= Item position rows =
========================================

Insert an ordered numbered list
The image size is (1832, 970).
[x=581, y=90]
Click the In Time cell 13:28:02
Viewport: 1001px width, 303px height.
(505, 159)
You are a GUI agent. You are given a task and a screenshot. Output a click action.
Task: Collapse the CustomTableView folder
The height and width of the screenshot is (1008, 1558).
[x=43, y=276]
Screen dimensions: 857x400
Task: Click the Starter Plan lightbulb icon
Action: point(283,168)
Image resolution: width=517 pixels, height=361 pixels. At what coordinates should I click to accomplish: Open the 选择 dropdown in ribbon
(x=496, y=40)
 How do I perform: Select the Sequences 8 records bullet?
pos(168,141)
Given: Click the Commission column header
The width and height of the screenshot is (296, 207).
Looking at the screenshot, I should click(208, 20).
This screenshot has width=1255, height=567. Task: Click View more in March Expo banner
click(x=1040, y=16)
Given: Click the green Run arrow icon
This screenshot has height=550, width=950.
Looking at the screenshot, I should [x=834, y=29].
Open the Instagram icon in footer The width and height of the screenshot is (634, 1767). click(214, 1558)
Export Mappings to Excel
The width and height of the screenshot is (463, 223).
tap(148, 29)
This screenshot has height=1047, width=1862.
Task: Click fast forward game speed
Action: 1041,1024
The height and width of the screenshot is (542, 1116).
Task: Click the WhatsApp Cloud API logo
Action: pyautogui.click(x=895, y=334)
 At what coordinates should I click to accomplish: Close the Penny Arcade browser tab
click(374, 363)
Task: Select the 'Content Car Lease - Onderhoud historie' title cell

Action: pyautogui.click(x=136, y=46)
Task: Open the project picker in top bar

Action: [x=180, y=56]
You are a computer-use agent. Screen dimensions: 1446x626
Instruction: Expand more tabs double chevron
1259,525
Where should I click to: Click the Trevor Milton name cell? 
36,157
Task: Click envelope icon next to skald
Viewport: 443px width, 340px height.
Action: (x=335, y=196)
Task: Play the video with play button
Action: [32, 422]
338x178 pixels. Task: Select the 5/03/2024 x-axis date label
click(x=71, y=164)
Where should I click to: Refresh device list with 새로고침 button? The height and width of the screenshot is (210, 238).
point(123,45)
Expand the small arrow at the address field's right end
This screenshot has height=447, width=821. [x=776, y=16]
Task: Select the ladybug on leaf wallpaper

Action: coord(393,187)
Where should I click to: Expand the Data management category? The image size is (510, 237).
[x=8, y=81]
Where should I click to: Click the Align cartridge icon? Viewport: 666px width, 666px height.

========================================

Can you copy out every one of the rows above, word for word, with nothing left out or changed?

Insert an ordered numbered list
The image size is (1832, 970).
[x=581, y=90]
Click the In Time cell 13:28:02
Viewport: 1001px width, 303px height.
(505, 159)
You are a GUI agent. You are given a task and a screenshot. Output a click action.
Task: Collapse the CustomTableView folder
The height and width of the screenshot is (1008, 1558).
[x=43, y=276]
Screen dimensions: 857x400
Task: Click the Starter Plan lightbulb icon
Action: point(283,168)
Image resolution: width=517 pixels, height=361 pixels. At what coordinates should I click to accomplish: Open the 选择 dropdown in ribbon
(x=496, y=40)
 How do I perform: Select the Sequences 8 records bullet?
pos(168,141)
Given: Click the Commission column header
The width and height of the screenshot is (296, 207).
Looking at the screenshot, I should click(208, 20).
This screenshot has width=1255, height=567. Task: Click View more in March Expo banner
click(x=1040, y=16)
Given: Click the green Run arrow icon
This screenshot has height=550, width=950.
Looking at the screenshot, I should [x=834, y=29].
Open the Instagram icon in footer The width and height of the screenshot is (634, 1767). click(214, 1558)
Export Mappings to Excel
The width and height of the screenshot is (463, 223).
tap(148, 29)
This screenshot has height=1047, width=1862.
Task: Click fast forward game speed
Action: 1041,1024
The height and width of the screenshot is (542, 1116).
Task: Click the WhatsApp Cloud API logo
Action: pyautogui.click(x=895, y=334)
 At what coordinates should I click to accomplish: Close the Penny Arcade browser tab
click(374, 363)
Task: Select the 'Content Car Lease - Onderhoud historie' title cell

Action: pyautogui.click(x=136, y=46)
Task: Open the project picker in top bar

Action: [x=180, y=56]
You are a computer-use agent. Screen dimensions: 1446x626
Instruction: Expand more tabs double chevron
1259,525
Where should I click to: Click the Trevor Milton name cell? 
36,157
Task: Click envelope icon next to skald
Viewport: 443px width, 340px height.
Action: (x=335, y=196)
Task: Play the video with play button
Action: [32, 422]
338x178 pixels. Task: Select the 5/03/2024 x-axis date label
click(x=71, y=164)
Where should I click to: Refresh device list with 새로고침 button? The height and width of the screenshot is (210, 238).
point(123,45)
Expand the small arrow at the address field's right end
This screenshot has height=447, width=821. [x=776, y=16]
Task: Select the ladybug on leaf wallpaper

Action: coord(393,187)
Where should I click to: Expand the Data management category? The image size is (510, 237).
[x=8, y=81]
Where should I click to: Click the Align cartridge icon? Viewport: 666px width, 666px height.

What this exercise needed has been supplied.